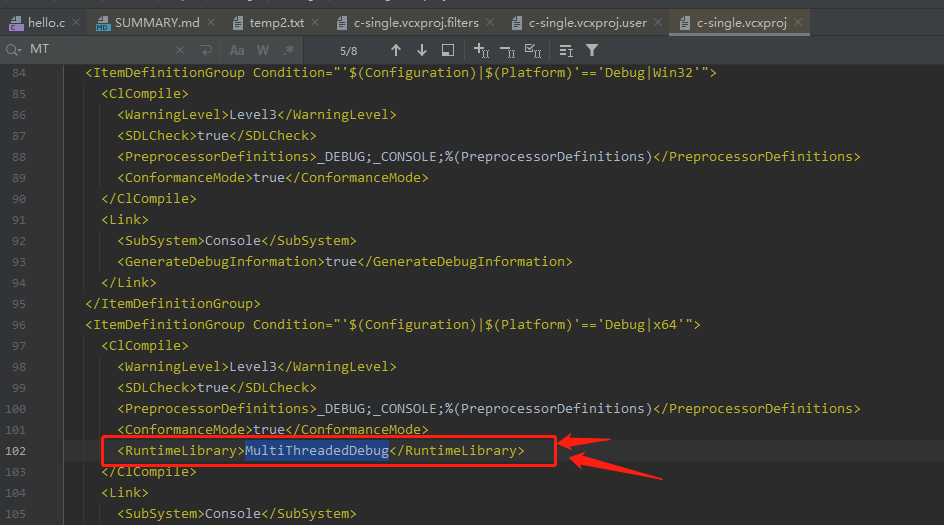The image size is (944, 525).
Task: Open search results in Find window
Action: click(447, 50)
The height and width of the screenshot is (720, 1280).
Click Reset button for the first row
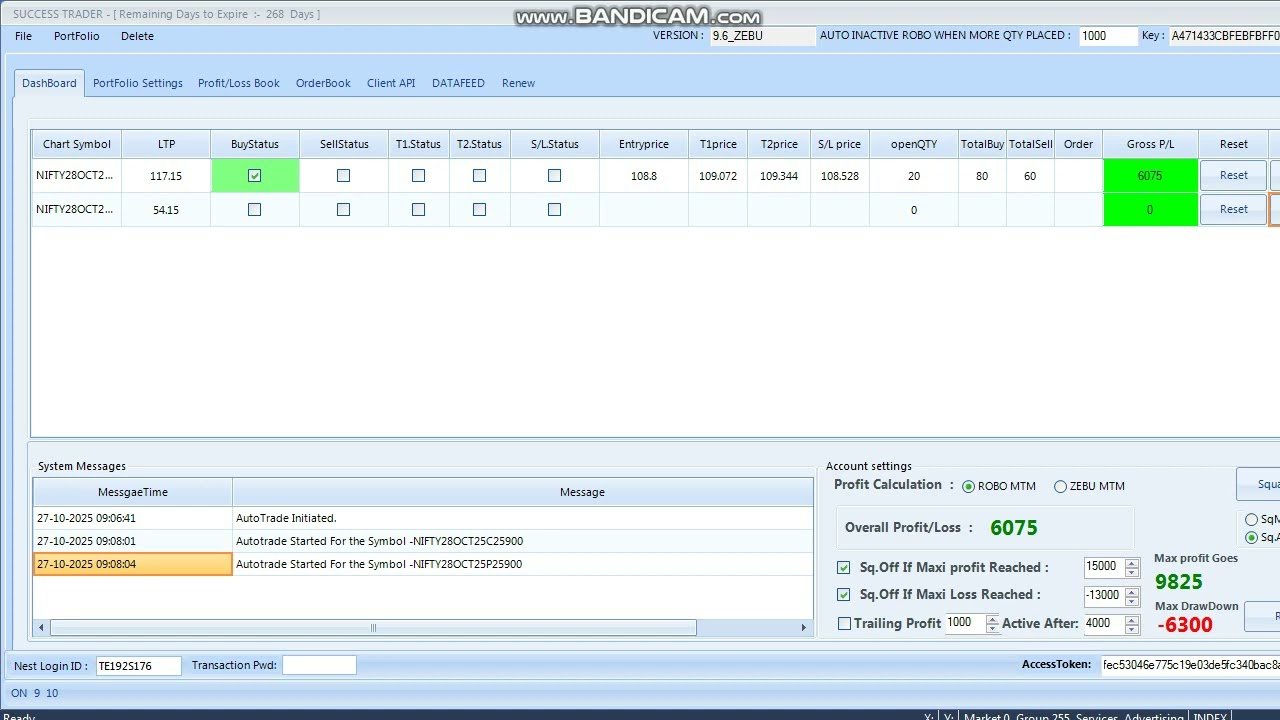[1233, 176]
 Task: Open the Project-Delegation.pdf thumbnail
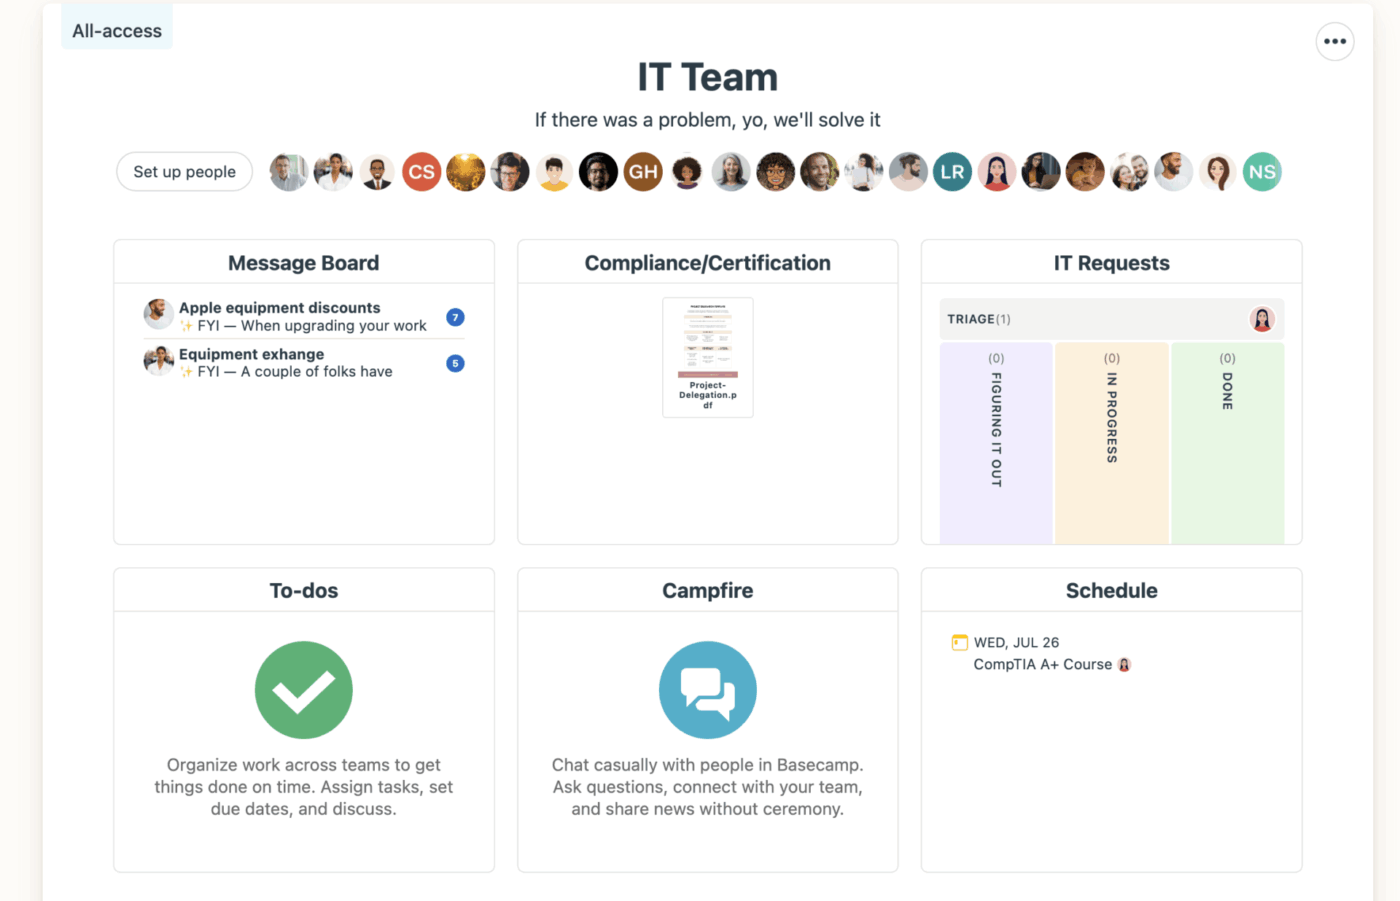coord(707,357)
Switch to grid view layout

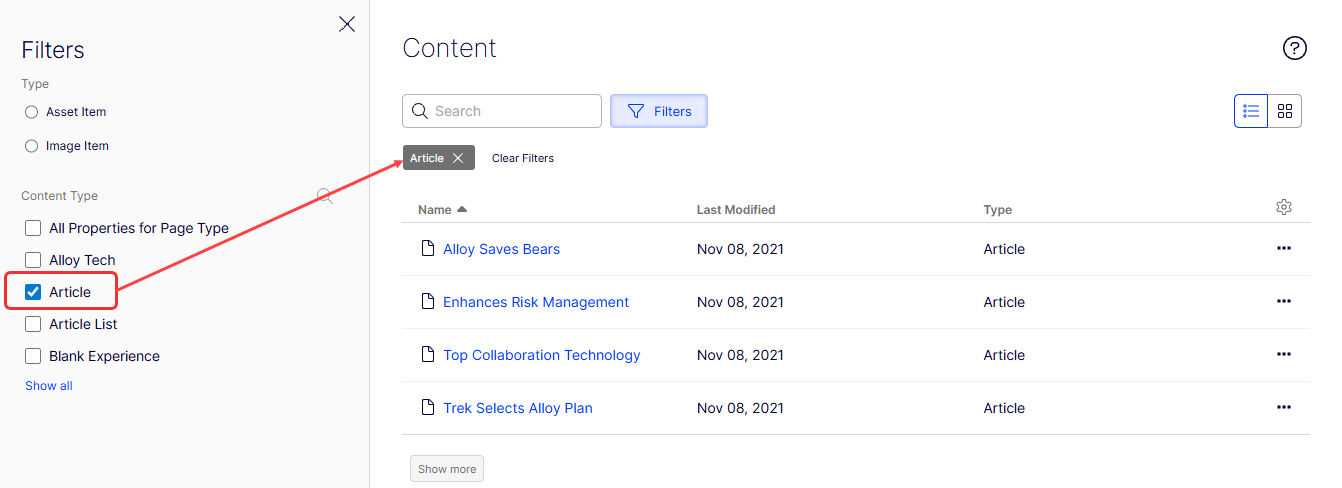(1285, 111)
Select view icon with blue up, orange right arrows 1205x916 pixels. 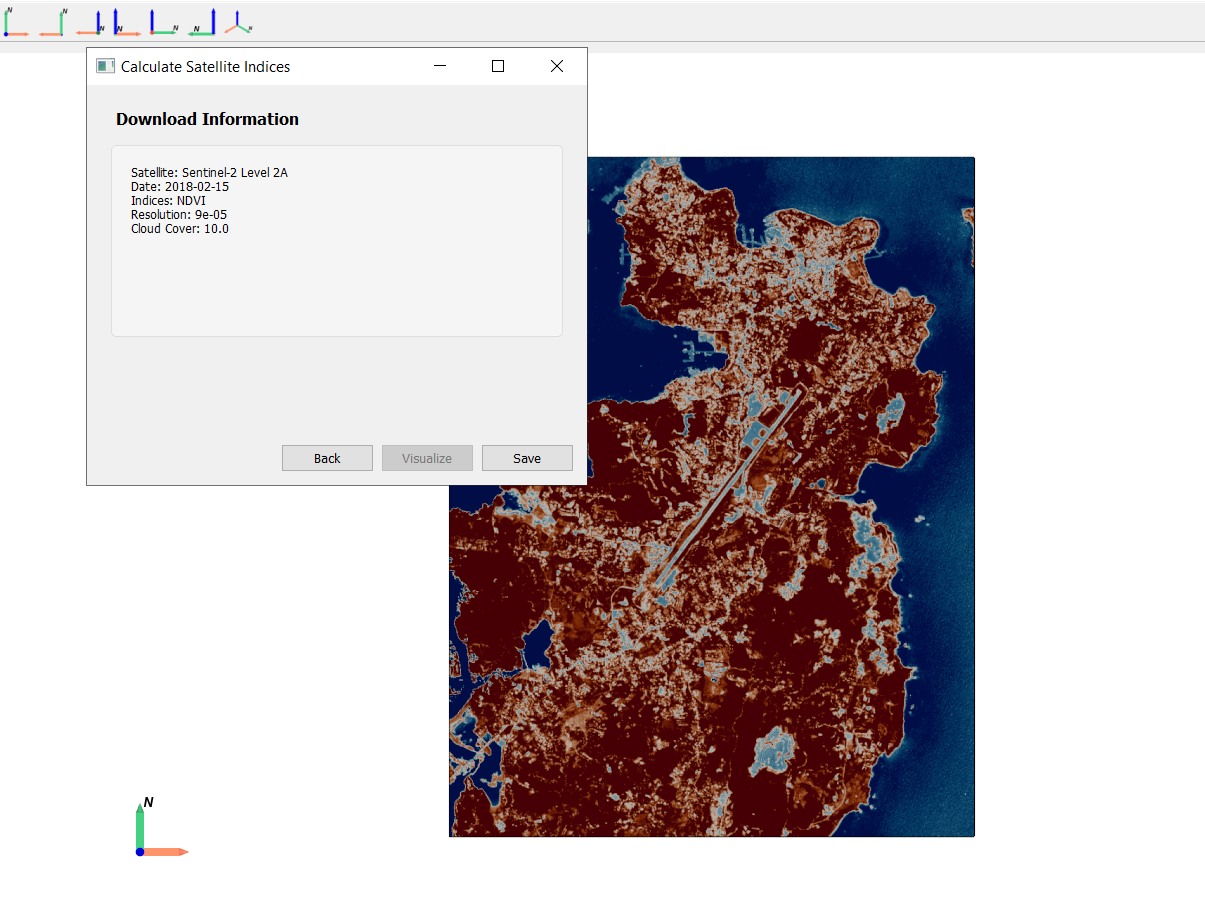(x=126, y=22)
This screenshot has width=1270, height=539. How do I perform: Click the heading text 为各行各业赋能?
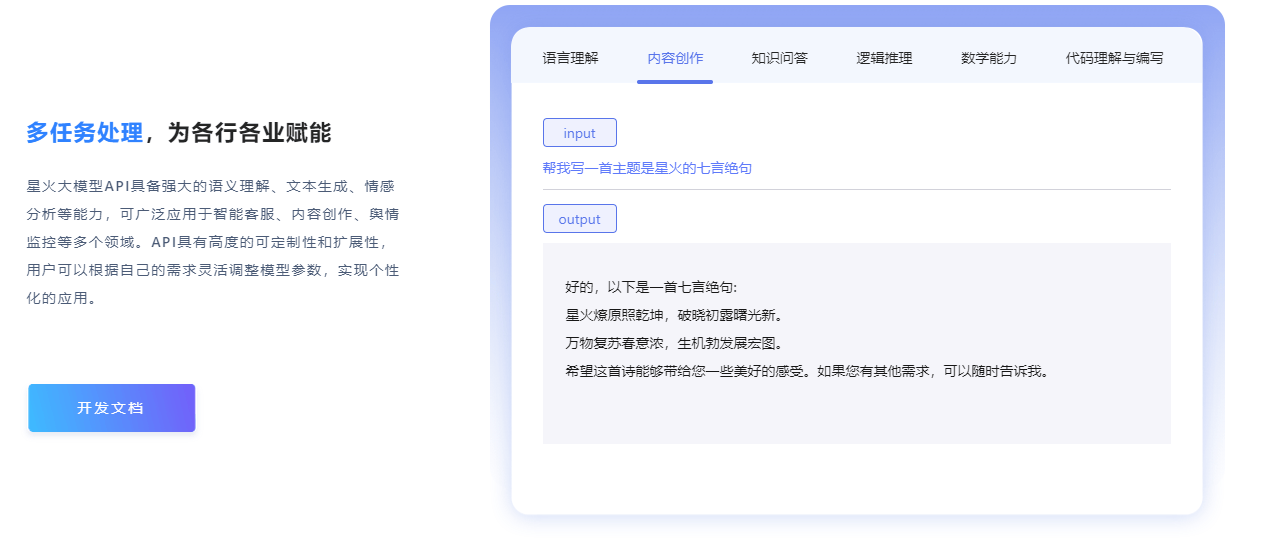(249, 133)
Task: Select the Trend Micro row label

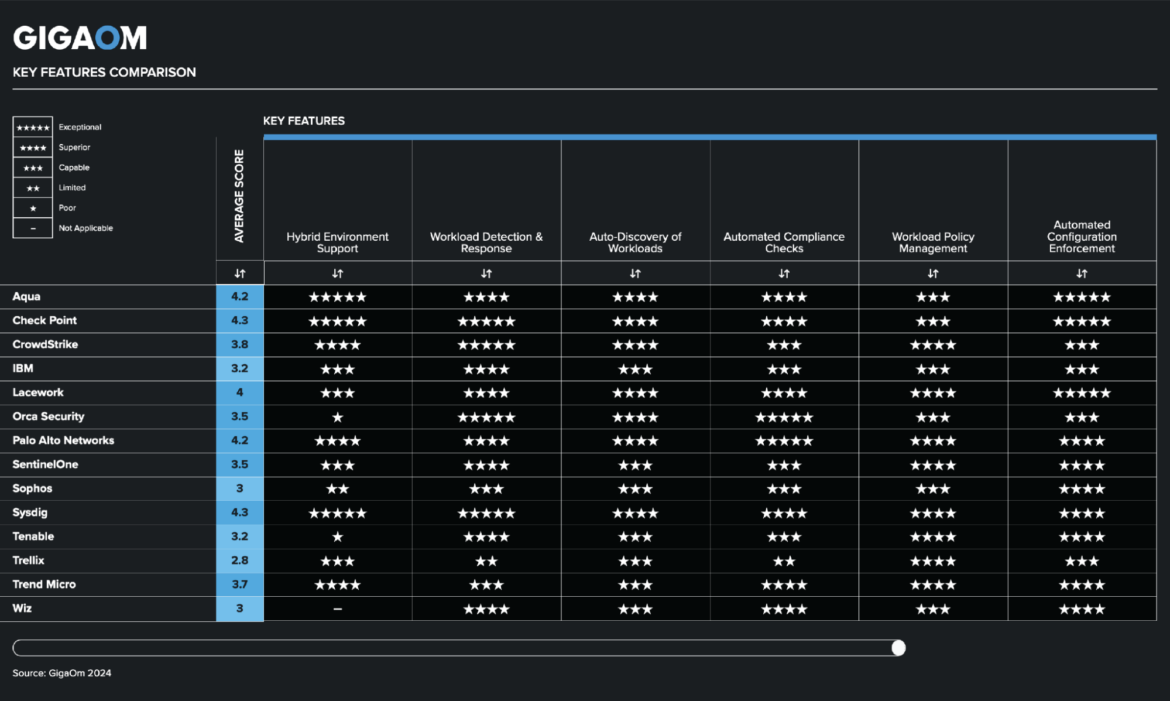Action: tap(44, 584)
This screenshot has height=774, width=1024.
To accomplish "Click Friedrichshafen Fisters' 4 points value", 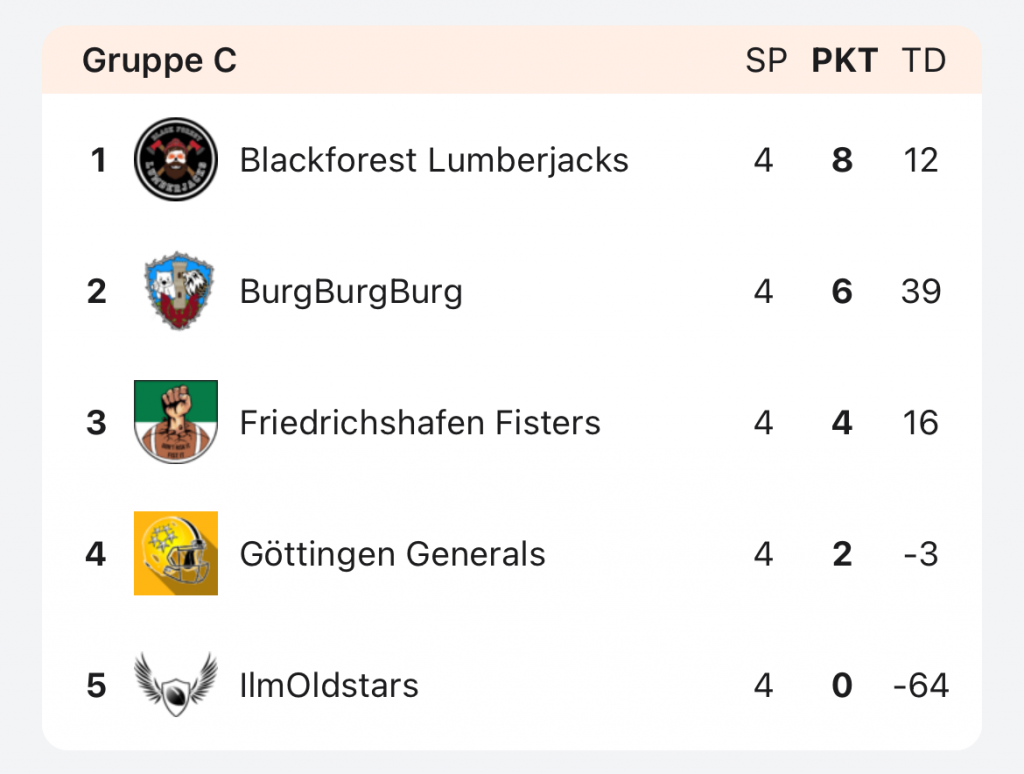I will (x=842, y=422).
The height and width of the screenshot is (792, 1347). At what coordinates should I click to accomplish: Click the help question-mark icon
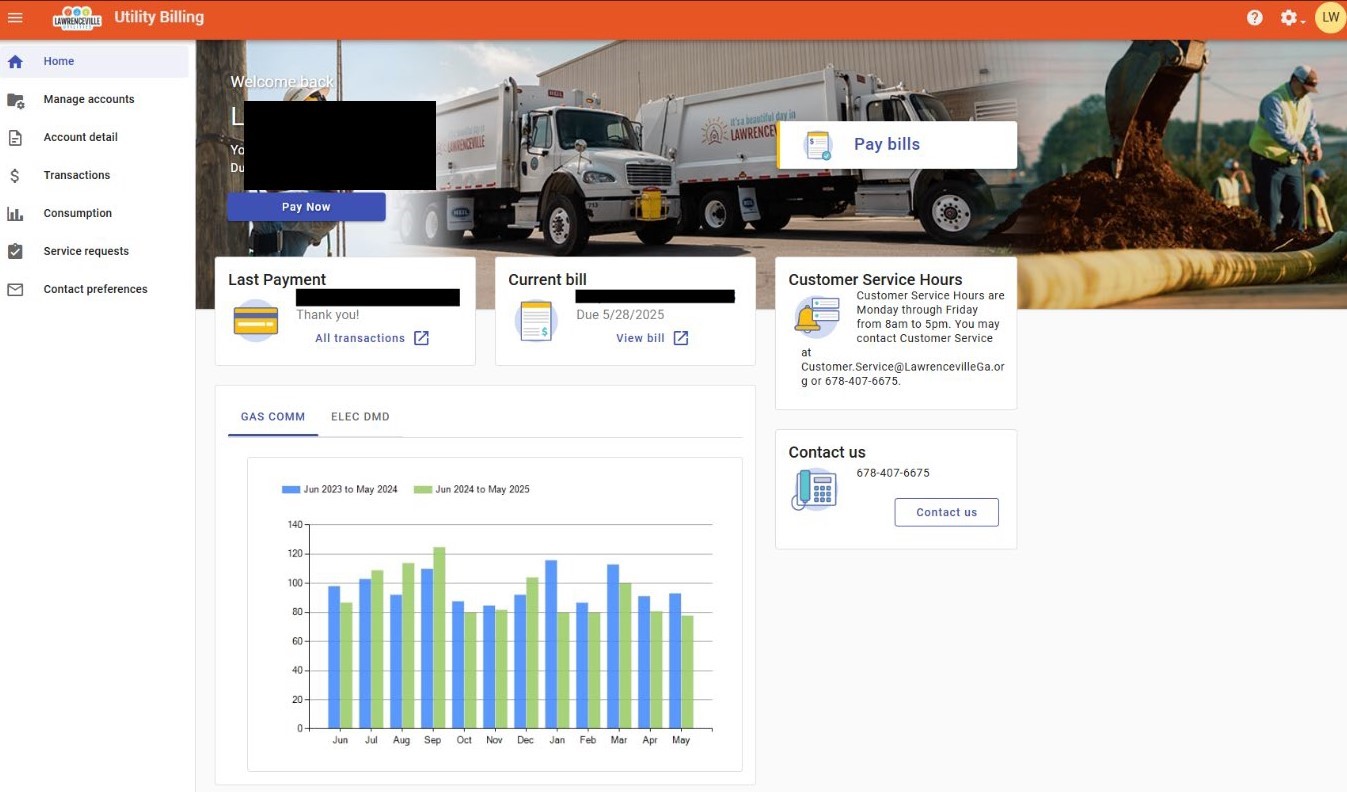[x=1255, y=17]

**********

- [Requirement]: Here the job is to quote the lines from the one with "The height and width of the screenshot is (792, 1347)." through the end of the material, both included, exactly; please skip the pictures.

- [Task response]:
The height and width of the screenshot is (792, 1347). At what coordinates should I click to accomplish: Click the help question-mark icon
[x=1255, y=17]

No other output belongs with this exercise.